● GOAL OF THE EXERCISE:
Change "Total users" to "Active users" in the part of the material that opens with the line containing "This screenshot has height=561, width=1185." and closes with the line containing "Image resolution: width=635", and write out only that part with all else unchanged. Leave the pictures out of your answer.

[Text and element pointing material]
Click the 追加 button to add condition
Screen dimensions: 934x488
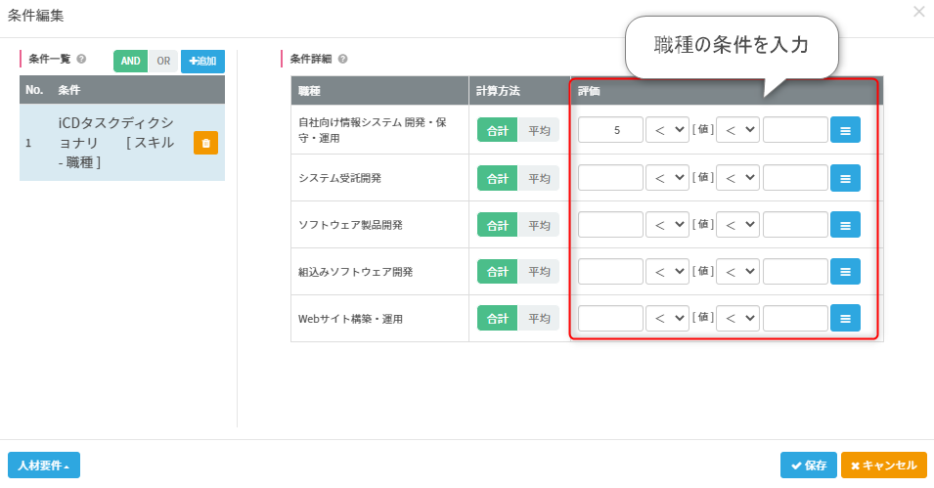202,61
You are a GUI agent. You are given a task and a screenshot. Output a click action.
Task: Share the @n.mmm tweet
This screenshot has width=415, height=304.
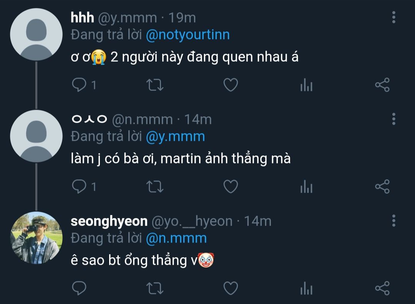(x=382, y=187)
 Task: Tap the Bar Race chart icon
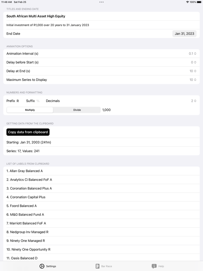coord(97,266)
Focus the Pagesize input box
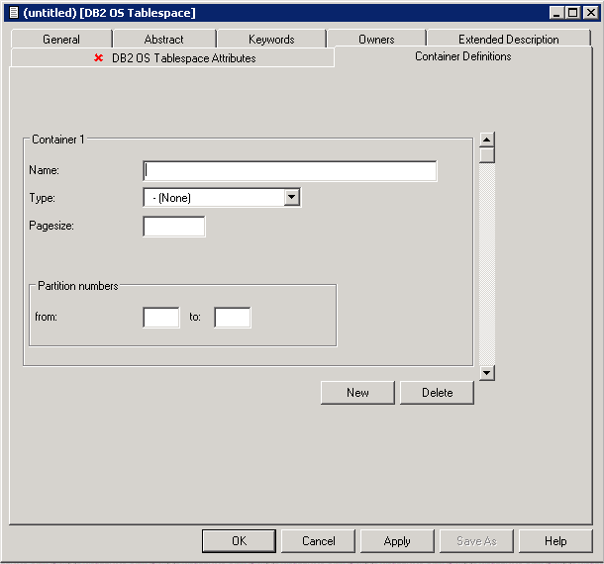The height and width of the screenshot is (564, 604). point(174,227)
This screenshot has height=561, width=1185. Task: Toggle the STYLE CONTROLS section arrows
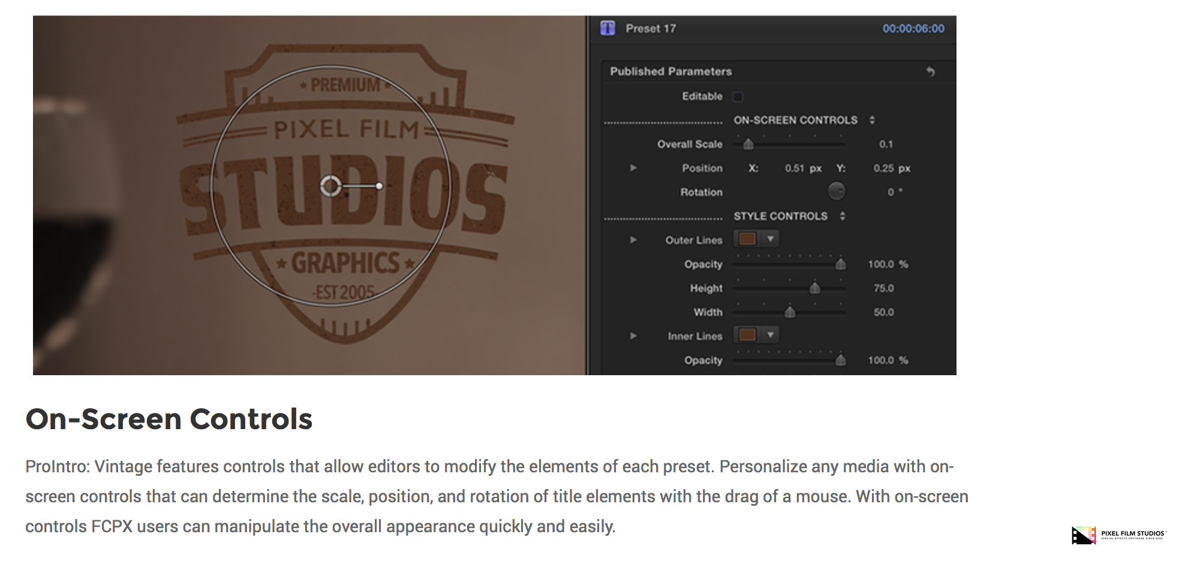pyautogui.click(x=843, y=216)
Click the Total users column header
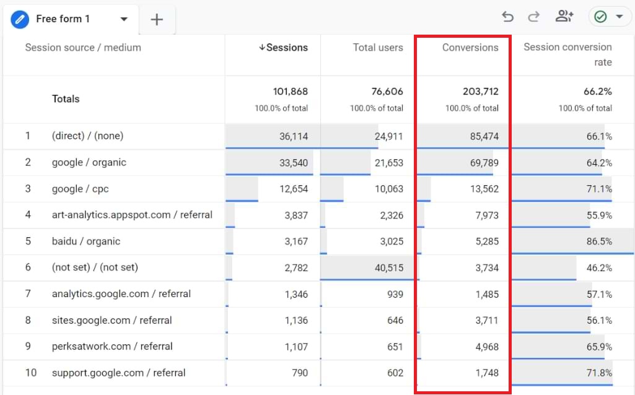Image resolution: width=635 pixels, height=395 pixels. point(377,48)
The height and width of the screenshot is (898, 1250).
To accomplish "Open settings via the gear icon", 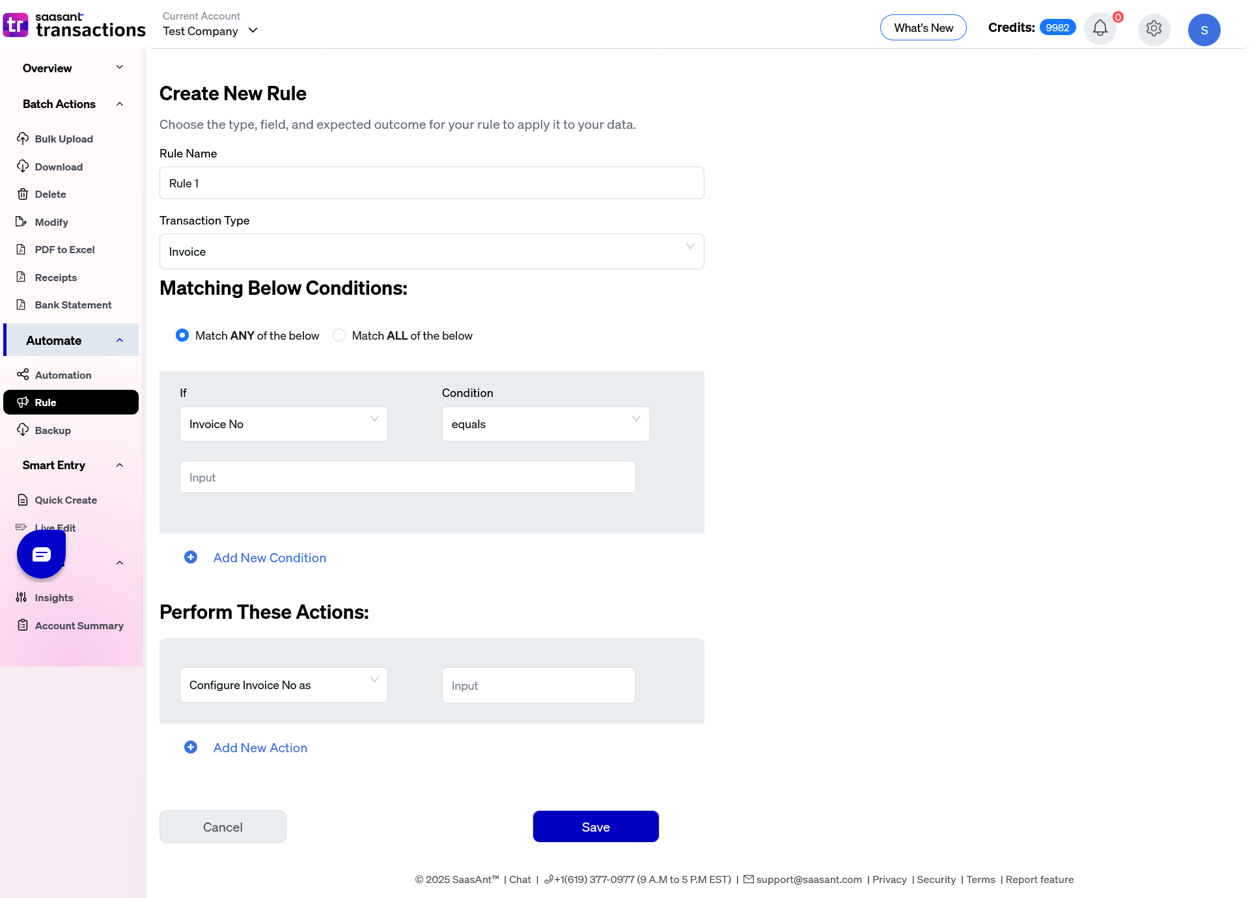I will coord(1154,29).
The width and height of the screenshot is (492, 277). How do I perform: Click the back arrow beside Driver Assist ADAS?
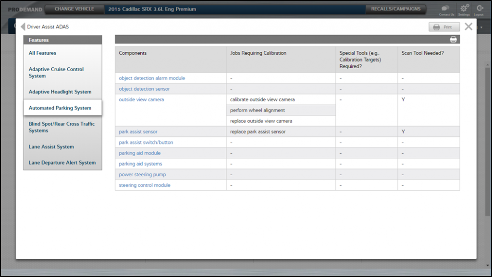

● SOLUTION FOR THIS TASK:
This screenshot has height=561, width=1185. Task: Toggle the STYLE CONTROLS section arrows
pyautogui.click(x=843, y=216)
Click the Active users column header
Image resolution: width=635 pixels, height=395 pixels. point(377,48)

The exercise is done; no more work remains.